DNA The Data Inside Us

Today we looked at:

Variation in a population
SNPs
Alleles
SNPs and their effect on traits
GWAS

Information on these topics is available in the video and at the following website : https://youth-academy-dna.github.io/

At Home Activity 1: Population Genomics Quiz

What is population genomics (in your own words)?
What is a SNP?
What is the difference between a SNP and a mutation?
What is the name given to a commonly used method in population genomics?

At Home Activity 2: Genome-Wide Association Study (GWAS)

Genome-wide association studies allow us to identify variation (SNPS) present in one population but not in another. These populations usually consist of two groups where one group has a particular trait while the other does not. In this activity you have been given data from the 1000 genomes project.

This data contains genetic information on these individuals as well as the amount of coffee they consume. We will analyse the data to identify if there is a genetic cause for increased (or decreased) coffee consumption and purple hair!

This practical will be run on a jupyter notebook at the following link https://mybinder.org/v2/gh/YouthAcademy-DNA/week2/HEAD?labpath=Day2.ipynb. Follow the instructions from yesterday but using the updated link to launch it. This may take a while! Don’t forget to answer the questions as you go.

Note: This activity generates and uses a lot of data!! Sometimes this can cause notebooks to crash, if this happens you can restart by clicking the kernel option at the top of the page and clicking “Restart Kernel”. Otherwise you can try reloading it using the above link again. You may have to reload the data.

Step 1: Loading the Libraries and the Data

A library is a set of prewritten code which allows to do to complicated steps without writing the code ourselves. The code to load the libraries is already written for you. Remember in order to run code you click on the cell and either click “run” or press CTRL and Enter together. The code to load the data is also written for you, run this too.

Step 2: Exploring our Data

It is very important to explore data so that we can understand it.

We can see the start of the data by using the .show() function:

gwasdata.show()

The following columns are of interest:

Locus: This shows the chromosome and then the position of the base
Allele: This shows the two possible bases at this position, the first one is the reference (most common) while the second is the alternate (less common).

Question 1: At position 1:1707740 what are the possible alleles? Can you guess which chromosome it is on?

So far we have loaded genetic data about our population but we also need to know other information about them such as:

Male or Female
Population/Country
Phenotype information

Load the new data using the code written for you. Each row contains information about one individual. Now use the .show() function as above to look at it.

otherdata.show()

Question 2: What populations can you see?

Question 3: What are the two phenotypes we will look at?

We need to combine the two datasets. Run the next block to do this.

Step 3: Quality Control

Now we know a bit about our data we need make sure that it is of good quality. Why is it important to have good quality data? Well, in the area of computer science there is a saying known as “Garbage In, Garbage Out”. This means that if the data you use in an analysis or experiment is bad, your results and conclusions will also be bad and unreliable.

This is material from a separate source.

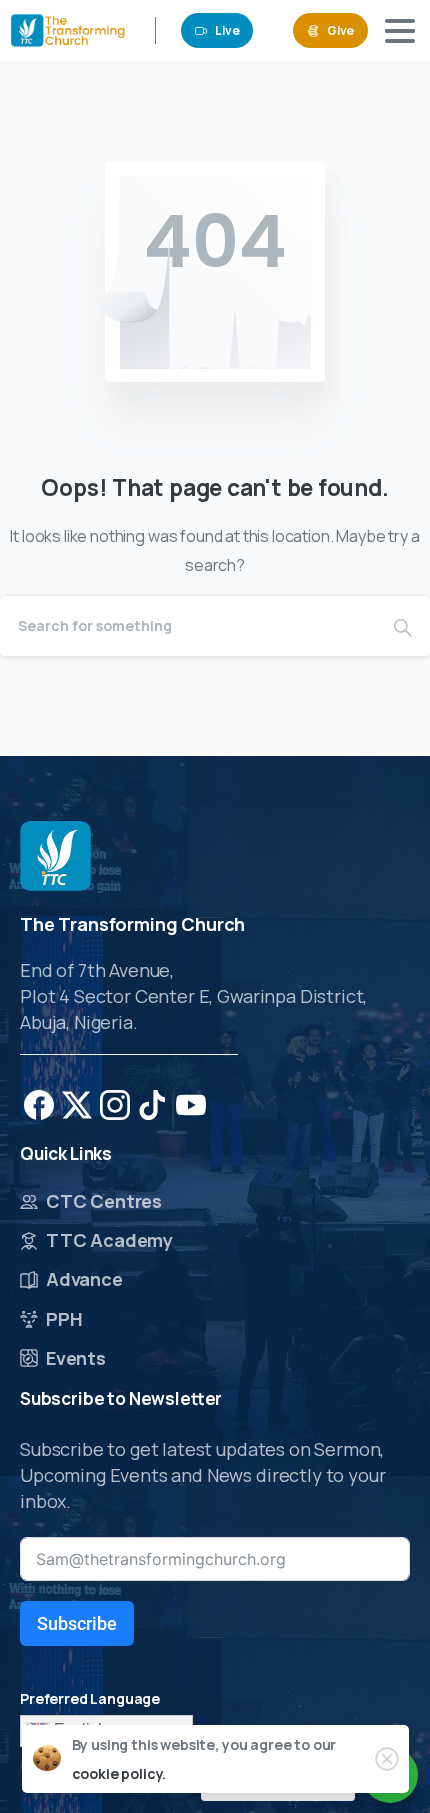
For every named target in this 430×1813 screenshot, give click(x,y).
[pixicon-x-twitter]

Things that can affect the quality of data include:

Missing data entries
Data that has been entered more than once (duplicates)
Incorrect data

Luckily our data has been previously corrected for these issues. However, sometimes datasets contain data entries that are not like all the other entries. Look at the graph below, it contains a bar chart to record the number of each name of a pupil in a class.

We can see immediately that there are more Jane’s than any other name. This data is therefore very different to the other data and could indicate incorrect data so we often remove this data to make results more reliable.

Run the code in the next block, it will show you a graph which will mark the outliers in red.

Question 4: Are there any outliers? If you think there are outliers, run the next block to remove them.

Question 5: How many individuals/samples have you removed?

Step 4: GWAS!

Now we can finally investigate caffeine consumption and purple hair. The code shown in the picture below will run the GWAS, it takes all the SNPs for each individual and the phenotype of caffeine consumption and outputs a Manhattan plot.

If the plot contains an orange line with blue dots above it we can say that there is a genetic link to caffeine(coffee/tea) consumption. Run the code now.

Question 6: Is there a genetic link for caffeine consumption?

Question 7: Each dot above the line is a SNP, roughly how many SNPs are related to this trait?

Now run the code again replacing gwasdata.pheno.CaffeineConsumption with gwasdata.pheno.PurpleHair.

Question 8: Are there any SNPs associated with purple hair? If so, how many? If not, why do you think this is?

Zoom Tutorial Activity: PheWAS

Thousands of GWAS have been run in order to investigate different traits. Some databases have information on lots of behavioural traits such as the type of milk or chocolate you like, how many sweets you eat or even whether you like cucumbers!

We have already linked SNPs to a trait but we can also investigate SNPs to see if they affect any other traits. In this activity we will take a SNPs related to the traits mentioned above and see which other traits are affected by it. This type of analysis is known as a PheWAS.